• **PROBLEM TO SOLVE**
Pull out every line of the rows below that contains the word "options".

---------- PROVIDED RECORDS ----------

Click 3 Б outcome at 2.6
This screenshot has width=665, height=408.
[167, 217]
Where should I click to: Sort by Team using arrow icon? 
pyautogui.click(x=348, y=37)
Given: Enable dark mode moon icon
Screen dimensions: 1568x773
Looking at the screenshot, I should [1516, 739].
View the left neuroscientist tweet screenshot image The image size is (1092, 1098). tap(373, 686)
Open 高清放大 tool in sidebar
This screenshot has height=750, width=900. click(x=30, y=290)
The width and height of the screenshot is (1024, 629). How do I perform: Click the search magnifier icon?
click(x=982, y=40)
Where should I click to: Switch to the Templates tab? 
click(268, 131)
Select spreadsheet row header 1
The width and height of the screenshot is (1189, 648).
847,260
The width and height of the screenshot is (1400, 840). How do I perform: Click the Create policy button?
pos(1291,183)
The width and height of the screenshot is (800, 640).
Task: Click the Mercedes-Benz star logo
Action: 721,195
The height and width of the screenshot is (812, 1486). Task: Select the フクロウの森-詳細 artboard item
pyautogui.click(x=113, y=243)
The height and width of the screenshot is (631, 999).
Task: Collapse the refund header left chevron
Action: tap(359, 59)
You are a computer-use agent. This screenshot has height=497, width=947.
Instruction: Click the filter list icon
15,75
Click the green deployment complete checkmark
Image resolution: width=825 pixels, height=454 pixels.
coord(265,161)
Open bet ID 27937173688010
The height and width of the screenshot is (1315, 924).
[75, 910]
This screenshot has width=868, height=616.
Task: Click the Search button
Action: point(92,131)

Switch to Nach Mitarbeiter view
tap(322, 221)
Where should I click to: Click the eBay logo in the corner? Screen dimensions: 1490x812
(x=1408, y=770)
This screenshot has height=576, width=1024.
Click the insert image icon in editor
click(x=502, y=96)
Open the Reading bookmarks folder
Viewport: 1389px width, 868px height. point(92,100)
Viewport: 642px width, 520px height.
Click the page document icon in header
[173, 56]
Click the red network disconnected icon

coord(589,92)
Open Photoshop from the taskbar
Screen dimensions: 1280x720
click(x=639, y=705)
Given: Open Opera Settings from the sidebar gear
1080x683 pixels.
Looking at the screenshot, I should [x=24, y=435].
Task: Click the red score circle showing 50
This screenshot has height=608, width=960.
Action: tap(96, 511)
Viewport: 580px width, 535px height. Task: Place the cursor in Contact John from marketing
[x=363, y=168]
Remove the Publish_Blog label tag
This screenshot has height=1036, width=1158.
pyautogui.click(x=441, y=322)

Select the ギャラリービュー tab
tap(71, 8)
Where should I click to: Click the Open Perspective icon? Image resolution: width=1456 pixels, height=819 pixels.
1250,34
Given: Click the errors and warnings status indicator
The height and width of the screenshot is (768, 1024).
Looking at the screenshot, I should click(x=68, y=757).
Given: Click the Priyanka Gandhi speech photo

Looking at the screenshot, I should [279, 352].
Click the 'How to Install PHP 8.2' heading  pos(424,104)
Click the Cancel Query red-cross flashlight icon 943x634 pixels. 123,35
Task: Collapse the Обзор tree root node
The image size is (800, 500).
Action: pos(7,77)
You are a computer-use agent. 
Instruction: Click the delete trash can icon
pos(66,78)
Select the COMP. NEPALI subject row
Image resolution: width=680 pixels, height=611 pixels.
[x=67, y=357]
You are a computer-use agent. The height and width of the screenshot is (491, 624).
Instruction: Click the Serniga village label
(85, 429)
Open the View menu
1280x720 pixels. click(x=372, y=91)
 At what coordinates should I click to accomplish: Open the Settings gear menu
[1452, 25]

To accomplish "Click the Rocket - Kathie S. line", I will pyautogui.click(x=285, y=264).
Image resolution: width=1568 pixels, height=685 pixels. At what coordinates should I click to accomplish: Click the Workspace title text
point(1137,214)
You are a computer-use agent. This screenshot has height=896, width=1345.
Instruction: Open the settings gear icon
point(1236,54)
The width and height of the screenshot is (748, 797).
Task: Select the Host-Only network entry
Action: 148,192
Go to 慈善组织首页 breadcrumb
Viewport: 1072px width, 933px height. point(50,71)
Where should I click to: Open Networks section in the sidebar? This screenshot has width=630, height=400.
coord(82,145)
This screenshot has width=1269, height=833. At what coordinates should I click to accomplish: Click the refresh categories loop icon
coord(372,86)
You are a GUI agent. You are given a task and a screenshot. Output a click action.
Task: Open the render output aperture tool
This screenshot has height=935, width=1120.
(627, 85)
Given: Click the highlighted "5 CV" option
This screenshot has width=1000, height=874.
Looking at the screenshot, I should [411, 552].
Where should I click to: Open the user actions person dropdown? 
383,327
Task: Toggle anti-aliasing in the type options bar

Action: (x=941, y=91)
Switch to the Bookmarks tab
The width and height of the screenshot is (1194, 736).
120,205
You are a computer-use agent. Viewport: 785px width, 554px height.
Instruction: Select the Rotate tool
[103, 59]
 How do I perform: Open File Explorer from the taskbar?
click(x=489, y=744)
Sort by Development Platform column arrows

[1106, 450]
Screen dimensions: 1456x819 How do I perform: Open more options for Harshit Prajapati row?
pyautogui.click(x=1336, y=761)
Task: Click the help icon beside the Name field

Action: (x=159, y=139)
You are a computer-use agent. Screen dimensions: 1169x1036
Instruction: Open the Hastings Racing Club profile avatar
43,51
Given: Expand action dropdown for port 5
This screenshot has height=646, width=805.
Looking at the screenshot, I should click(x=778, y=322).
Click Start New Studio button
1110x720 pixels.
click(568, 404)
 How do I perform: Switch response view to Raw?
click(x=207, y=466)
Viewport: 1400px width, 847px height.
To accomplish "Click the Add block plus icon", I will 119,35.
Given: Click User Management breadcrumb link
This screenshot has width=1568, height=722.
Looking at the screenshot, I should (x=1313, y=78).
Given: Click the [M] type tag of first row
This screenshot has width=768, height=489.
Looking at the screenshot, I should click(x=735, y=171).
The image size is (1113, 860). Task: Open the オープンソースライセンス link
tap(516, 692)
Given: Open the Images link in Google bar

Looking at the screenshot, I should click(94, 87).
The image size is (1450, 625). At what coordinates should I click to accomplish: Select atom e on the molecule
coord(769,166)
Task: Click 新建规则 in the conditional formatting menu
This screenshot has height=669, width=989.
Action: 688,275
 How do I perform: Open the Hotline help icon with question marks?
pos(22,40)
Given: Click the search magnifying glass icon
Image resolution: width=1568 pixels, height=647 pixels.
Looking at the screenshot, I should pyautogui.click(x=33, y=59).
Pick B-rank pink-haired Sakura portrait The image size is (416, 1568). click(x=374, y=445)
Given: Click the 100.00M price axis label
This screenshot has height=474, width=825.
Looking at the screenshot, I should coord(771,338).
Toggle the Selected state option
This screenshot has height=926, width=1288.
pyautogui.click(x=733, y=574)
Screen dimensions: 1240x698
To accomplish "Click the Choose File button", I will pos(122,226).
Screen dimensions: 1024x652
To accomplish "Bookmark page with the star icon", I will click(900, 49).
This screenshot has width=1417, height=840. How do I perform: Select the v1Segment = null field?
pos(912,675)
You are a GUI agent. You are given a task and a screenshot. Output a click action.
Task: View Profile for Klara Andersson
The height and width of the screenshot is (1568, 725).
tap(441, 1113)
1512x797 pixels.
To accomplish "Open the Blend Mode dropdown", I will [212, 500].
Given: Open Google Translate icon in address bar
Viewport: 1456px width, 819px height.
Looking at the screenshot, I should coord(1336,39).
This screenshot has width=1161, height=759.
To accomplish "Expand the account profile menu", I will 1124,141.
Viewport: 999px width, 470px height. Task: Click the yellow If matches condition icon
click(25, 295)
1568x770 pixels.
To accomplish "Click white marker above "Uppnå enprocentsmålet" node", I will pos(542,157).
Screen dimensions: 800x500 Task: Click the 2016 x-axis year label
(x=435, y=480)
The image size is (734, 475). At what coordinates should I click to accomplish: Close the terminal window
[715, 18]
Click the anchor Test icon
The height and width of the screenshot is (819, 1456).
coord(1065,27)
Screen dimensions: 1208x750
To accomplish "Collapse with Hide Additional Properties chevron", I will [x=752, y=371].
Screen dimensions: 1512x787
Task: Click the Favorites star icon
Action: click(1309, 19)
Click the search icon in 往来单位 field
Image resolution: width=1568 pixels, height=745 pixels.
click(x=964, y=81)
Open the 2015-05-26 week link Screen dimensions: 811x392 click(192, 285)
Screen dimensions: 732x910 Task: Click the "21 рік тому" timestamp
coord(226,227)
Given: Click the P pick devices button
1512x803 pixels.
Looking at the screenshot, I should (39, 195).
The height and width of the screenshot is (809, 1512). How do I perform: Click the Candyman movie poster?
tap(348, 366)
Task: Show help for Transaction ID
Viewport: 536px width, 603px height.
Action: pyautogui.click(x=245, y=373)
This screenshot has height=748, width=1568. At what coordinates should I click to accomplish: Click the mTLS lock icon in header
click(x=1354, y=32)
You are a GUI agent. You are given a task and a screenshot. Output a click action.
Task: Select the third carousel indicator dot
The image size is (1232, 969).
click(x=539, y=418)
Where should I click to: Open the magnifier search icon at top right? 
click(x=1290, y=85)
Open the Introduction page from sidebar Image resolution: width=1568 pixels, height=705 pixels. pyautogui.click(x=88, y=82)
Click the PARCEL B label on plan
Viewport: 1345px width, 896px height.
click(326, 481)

----------

• **THE SOLUTION**
Task: Toggle anti-aliasing in the type options bar
Screen dimensions: 1456x819 How do I perform: Open more options for Harshit Prajapati row?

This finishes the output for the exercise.